[Saved entries]
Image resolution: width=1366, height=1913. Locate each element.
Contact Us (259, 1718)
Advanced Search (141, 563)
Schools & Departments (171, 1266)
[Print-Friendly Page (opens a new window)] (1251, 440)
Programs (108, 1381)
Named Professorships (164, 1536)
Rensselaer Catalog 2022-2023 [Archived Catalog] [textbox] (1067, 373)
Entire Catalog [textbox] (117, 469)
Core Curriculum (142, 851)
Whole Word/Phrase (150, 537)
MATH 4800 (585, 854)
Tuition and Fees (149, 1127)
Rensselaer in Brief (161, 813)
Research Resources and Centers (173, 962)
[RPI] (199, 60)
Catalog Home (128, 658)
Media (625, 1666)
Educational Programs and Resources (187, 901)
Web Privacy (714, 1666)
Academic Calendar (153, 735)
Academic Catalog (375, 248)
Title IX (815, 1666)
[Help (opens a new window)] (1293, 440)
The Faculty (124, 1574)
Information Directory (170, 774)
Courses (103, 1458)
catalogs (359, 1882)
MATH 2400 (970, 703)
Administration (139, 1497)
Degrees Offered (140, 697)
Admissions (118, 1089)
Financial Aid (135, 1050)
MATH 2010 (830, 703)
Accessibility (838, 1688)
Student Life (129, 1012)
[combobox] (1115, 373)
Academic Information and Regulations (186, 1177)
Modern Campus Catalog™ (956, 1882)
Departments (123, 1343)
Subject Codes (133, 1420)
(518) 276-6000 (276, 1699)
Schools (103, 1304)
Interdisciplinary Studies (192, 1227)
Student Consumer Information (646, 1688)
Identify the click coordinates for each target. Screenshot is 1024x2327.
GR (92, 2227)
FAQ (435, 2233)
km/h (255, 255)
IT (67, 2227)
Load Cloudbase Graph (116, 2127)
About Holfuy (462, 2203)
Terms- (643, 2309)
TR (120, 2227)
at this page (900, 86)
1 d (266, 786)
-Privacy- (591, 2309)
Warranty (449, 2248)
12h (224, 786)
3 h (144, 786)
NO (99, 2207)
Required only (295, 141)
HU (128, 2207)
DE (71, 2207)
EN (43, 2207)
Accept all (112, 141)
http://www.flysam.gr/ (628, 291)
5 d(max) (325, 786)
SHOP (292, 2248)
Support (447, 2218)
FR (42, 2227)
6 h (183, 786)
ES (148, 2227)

## What this task involves
Take the lines from the top of the data through the one that contains "Web Privacy (714, 1666)" and copy them exactly, leaving out every line after it.

## Final answer
Image resolution: width=1366, height=1913. Locate each element.
Contact Us (259, 1718)
Advanced Search (141, 563)
Schools & Departments (171, 1266)
[Print-Friendly Page (opens a new window)] (1251, 440)
Programs (108, 1381)
Named Professorships (164, 1536)
Rensselaer Catalog 2022-2023 [Archived Catalog] [textbox] (1067, 373)
Entire Catalog [textbox] (117, 469)
Core Curriculum (142, 851)
Whole Word/Phrase (150, 537)
MATH 4800 (585, 854)
Tuition and Fees (149, 1127)
Rensselaer in Brief (161, 813)
Research Resources and Centers (173, 962)
[RPI] (199, 60)
Catalog Home (128, 658)
Media (625, 1666)
Educational Programs and Resources (187, 901)
Web Privacy (714, 1666)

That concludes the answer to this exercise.